PROBLEM DESCRIPTION - Copy these lines of the data verbatim, starting at the line that contains "The height and width of the screenshot is (197, 375)." and ending after the line that contains "[x=199, y=175]".

DATA LISTING -
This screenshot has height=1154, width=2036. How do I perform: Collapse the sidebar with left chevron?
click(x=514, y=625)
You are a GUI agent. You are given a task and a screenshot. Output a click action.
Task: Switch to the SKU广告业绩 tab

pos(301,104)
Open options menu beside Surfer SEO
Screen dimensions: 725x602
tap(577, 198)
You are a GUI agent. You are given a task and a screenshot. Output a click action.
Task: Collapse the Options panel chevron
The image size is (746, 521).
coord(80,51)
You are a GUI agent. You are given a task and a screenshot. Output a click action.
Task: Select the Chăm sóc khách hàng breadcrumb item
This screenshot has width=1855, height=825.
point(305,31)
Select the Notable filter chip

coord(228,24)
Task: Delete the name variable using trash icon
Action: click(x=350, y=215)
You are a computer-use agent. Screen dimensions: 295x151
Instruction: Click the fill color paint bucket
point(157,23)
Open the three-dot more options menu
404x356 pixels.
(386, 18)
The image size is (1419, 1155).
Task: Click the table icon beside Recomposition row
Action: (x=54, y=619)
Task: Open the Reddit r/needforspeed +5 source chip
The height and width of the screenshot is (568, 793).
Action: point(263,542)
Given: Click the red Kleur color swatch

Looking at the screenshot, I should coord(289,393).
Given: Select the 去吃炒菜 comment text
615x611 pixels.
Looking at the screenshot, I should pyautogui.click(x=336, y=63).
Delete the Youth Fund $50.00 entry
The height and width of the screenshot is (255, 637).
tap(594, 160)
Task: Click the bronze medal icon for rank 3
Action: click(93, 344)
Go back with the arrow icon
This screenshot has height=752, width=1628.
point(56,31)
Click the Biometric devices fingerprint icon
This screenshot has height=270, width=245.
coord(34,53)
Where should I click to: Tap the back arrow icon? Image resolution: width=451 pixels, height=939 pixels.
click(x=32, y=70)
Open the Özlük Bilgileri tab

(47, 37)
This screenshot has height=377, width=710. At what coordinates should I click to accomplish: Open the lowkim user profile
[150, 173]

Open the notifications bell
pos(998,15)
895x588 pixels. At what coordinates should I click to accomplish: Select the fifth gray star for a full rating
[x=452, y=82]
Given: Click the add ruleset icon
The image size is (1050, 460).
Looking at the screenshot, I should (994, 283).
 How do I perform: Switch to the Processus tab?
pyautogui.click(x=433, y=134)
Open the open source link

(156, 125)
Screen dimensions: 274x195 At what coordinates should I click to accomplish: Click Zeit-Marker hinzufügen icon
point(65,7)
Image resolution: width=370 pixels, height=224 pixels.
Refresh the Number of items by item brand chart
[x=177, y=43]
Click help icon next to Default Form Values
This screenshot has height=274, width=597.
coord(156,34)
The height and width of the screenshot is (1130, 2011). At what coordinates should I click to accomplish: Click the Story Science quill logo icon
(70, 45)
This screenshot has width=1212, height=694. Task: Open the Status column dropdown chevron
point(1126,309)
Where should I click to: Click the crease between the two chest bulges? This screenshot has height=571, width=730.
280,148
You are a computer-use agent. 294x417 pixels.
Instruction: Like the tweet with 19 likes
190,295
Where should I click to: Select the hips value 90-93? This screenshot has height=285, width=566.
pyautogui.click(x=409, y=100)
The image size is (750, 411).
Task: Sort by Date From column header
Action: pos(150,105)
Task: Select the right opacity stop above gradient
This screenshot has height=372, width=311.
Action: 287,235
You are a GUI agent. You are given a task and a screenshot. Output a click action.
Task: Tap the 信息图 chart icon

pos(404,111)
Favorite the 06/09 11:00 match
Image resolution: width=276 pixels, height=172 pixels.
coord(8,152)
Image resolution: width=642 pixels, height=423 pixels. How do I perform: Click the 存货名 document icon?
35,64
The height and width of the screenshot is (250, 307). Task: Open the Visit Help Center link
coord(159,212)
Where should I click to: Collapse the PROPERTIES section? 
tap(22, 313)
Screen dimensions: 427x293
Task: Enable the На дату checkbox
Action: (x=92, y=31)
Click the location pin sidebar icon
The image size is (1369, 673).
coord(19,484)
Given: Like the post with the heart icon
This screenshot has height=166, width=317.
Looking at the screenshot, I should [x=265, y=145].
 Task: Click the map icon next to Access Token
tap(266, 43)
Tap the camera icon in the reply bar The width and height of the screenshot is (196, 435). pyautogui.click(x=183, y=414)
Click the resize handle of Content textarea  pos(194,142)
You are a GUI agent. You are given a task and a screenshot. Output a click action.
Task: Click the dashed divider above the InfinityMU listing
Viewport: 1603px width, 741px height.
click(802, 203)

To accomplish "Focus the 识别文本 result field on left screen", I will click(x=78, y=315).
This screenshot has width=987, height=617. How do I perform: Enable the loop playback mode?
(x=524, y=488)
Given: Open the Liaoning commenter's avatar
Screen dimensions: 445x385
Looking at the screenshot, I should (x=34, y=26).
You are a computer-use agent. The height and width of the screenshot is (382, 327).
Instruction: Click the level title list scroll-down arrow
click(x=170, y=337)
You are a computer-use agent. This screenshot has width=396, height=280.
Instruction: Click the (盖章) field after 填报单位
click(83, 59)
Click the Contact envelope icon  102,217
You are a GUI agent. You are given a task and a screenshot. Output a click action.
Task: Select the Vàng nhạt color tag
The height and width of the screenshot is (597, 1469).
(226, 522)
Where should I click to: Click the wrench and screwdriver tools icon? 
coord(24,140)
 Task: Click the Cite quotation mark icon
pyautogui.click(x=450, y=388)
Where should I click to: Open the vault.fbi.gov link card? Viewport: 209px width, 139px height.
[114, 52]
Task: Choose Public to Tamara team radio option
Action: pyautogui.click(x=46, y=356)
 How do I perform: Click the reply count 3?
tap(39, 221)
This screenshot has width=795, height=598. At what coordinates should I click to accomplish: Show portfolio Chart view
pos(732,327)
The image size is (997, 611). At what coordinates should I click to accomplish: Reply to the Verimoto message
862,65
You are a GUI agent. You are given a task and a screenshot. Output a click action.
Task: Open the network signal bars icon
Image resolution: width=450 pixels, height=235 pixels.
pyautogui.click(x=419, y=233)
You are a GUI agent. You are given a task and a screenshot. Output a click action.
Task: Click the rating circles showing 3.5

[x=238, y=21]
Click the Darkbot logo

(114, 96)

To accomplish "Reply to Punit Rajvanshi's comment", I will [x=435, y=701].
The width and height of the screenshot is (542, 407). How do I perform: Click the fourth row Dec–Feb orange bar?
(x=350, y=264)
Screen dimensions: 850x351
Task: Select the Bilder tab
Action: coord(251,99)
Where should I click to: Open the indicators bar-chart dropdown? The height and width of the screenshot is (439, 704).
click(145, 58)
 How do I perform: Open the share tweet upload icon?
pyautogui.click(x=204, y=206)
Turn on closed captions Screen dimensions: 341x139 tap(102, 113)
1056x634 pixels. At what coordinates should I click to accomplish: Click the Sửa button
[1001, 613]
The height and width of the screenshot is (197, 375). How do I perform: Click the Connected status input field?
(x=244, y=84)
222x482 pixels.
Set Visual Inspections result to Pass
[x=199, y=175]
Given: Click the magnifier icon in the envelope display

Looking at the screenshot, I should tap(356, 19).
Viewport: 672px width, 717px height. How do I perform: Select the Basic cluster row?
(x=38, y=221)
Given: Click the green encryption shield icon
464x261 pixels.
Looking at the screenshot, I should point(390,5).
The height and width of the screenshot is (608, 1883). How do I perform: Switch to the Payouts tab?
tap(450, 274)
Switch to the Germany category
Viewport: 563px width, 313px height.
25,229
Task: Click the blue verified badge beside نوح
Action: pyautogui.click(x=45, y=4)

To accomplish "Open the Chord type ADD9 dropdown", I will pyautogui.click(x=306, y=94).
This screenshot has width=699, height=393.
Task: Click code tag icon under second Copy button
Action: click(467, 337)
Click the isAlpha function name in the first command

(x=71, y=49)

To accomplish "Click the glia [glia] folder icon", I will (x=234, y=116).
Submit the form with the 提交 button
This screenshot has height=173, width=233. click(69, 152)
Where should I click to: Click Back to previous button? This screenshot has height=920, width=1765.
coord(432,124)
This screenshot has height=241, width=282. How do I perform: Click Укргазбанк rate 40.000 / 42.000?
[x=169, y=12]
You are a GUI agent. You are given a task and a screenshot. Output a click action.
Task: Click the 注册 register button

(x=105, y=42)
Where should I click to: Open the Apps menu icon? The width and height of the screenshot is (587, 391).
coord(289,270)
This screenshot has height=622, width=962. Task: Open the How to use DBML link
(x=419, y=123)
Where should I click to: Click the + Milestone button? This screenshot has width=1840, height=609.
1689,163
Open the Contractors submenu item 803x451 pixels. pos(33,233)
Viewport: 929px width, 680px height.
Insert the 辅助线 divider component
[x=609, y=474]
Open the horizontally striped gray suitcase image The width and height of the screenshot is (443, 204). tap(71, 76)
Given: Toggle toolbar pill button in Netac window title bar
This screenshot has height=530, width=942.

CORRECT RESULT -
The height and width of the screenshot is (197, 375). How do I perform: Click the Connected status input field?
(x=244, y=84)
222x482 pixels.
Set Visual Inspections result to Pass
[x=199, y=175]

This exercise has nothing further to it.